The recipient of the call, Barney Foxton, had been in his job long enough to know what that meant: I want to ask you questions I dare not pose over the telephone; and that led him to speculate what it might be about – not for long – given he knew the post McKevitt held.

‘Both been snowed under, Noel,’ he replied.

That was followed by a short pause that allowed time for speculation. The Ulsterman must want something and Foxton was speculating about his own needs in these troubled times; what could MI6 have that might be of use to him, something for which he could trade?

‘I was thinking,’ McKevitt continued, ‘that we might have a pint. How about that nice little snug bar at the Salisbury in St Martin’s Lane?’

Good choice, Foxton thought: a busy pub and homosexual haunt on the corner of an alley that joined two main thoroughfares, a tiny bar with two doors, one to the street and another to the main saloon, a load of mirrors so you could keep an eye on everyone who came and went without actually looking at them and a clientele that would be too busy with their own concerns to care about anyone else’s.

‘Why not?’

‘This lunchtime, say one o’clock?’

He’s keen, Foxton thought, having failed to drag up anything he could ask for; still, a favour in the bank usually paid off in time so, provided what McKevitt was after did not pose too many problems, he would help if he could.

‘See you there, Noel.’

Peter Lanchester had looked at his deciphered message and wondered what he could do about the major part of it. He had no idea why the Prague station might be following the head of Czech Intelligence to find out who it was he was meeting, while added to that was the certain knowledge that probably the only man in London who had any clue about the answer was Noel McKevitt.

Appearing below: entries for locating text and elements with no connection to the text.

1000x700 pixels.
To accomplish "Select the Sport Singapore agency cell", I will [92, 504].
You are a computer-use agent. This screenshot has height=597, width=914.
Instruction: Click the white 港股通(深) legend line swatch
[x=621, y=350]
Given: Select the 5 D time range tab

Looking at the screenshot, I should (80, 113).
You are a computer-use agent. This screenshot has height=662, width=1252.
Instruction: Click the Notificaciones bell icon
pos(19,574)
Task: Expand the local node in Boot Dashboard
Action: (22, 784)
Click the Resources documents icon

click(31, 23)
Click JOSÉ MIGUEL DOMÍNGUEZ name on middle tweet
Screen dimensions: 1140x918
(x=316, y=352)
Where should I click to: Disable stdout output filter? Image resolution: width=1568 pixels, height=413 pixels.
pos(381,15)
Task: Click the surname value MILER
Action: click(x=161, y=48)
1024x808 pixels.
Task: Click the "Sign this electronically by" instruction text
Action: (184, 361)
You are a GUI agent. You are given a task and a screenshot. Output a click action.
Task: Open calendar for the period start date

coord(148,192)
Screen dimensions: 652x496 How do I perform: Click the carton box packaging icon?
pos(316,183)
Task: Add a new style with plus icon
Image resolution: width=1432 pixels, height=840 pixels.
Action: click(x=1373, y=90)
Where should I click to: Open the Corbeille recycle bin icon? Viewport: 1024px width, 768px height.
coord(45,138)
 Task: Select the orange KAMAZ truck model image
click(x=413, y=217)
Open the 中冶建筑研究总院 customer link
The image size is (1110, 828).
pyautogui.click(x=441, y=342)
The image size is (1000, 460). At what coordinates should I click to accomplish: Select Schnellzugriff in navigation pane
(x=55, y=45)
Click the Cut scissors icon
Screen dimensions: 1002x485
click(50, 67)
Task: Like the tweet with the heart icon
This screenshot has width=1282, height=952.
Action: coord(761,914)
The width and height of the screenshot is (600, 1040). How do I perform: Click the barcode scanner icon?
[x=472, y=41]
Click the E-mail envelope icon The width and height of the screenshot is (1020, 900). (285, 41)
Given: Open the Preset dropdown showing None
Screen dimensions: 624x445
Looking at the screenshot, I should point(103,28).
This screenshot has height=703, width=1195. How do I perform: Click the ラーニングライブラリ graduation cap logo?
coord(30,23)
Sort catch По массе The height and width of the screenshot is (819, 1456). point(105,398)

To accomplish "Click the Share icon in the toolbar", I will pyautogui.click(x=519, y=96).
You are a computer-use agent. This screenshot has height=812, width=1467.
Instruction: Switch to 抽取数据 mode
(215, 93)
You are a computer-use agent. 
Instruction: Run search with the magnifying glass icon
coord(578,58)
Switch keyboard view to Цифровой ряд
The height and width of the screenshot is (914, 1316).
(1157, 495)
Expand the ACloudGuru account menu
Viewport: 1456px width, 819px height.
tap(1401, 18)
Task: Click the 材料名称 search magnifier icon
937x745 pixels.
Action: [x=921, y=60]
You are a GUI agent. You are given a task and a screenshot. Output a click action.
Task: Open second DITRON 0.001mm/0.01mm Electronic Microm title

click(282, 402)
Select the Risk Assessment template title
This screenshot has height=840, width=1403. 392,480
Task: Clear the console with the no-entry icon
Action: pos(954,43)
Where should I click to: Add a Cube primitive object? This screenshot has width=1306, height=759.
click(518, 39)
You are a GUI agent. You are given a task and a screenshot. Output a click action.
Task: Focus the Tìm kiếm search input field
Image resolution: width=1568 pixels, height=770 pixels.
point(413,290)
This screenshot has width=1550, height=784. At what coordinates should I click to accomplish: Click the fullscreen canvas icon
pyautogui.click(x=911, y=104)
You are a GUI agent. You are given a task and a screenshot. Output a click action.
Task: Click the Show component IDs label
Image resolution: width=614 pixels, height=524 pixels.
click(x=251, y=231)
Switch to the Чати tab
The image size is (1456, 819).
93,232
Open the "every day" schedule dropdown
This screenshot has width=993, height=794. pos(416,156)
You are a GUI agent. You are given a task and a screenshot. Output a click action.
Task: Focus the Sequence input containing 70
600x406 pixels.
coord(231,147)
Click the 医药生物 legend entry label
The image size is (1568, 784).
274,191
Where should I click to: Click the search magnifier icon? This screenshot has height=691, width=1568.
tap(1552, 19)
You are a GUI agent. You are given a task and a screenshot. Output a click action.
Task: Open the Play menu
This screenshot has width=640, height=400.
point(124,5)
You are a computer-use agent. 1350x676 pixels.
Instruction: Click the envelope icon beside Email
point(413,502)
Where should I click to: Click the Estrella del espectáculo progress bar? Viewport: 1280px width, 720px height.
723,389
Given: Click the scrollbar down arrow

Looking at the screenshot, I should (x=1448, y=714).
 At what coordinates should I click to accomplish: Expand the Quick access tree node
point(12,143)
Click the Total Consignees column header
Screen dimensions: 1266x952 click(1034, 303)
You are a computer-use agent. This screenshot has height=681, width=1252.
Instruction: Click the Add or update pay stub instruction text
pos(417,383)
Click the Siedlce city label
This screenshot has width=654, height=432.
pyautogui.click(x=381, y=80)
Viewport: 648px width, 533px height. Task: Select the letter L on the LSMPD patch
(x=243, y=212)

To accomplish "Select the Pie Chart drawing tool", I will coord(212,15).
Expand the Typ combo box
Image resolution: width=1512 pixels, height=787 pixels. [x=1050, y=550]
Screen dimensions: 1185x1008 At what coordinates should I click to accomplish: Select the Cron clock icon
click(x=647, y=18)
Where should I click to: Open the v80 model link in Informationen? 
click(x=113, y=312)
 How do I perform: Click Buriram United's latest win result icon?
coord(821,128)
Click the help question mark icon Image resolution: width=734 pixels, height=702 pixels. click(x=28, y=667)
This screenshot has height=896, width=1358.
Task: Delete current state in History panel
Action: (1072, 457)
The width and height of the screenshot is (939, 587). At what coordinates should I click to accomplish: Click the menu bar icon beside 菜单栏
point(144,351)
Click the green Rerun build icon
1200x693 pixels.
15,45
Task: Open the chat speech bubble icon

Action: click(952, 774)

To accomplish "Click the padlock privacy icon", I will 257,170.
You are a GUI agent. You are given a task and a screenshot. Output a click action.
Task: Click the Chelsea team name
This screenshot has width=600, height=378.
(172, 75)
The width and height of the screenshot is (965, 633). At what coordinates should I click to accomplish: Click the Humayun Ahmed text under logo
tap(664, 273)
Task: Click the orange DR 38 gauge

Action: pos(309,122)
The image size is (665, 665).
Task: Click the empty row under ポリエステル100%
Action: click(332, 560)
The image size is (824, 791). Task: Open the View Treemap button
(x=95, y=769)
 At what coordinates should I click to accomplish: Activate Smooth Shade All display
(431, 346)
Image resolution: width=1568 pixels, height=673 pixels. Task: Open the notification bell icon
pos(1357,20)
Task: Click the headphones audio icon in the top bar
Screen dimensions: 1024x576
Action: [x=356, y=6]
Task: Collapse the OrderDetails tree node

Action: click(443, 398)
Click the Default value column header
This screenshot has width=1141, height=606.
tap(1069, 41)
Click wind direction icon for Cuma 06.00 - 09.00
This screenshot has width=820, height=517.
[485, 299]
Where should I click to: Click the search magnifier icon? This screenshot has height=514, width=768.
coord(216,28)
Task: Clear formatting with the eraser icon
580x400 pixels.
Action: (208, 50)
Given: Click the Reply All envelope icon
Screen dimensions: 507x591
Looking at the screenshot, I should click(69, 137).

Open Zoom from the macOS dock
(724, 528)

Asking would get him nowhere, in fact it would only alert the Irish bugger to the fact that he was messing about in his pond again, so it was with some surprise that he got a mid-morning telephone invitation to come over to Broadway for a chat, that accompanied by an explanation that left him unconvinced.

‘You know, Peter, I think I let my annoyance get to me the other day. It will not come as a surprise to you that people like me are a bit unsure what Quex is up to with your new set-up.’

Now I am suddenly ‘Peter’. ‘Perfectly natural, Noel, but I can tell you without a shred of doubt any worries you might have are misplaced.’

‘An assumption that it would be best to operate on, would you not say? So why don’t you pop over and we can talk about what you picked up in Brno and beyond.’

‘I’m not sure I picked up any more than you will already know and what we have already discussed.’

‘Only one way to nail that, given I don’t know to the last T what you found any more than you are aware what I am familiar with …’ The rest was left up in the air.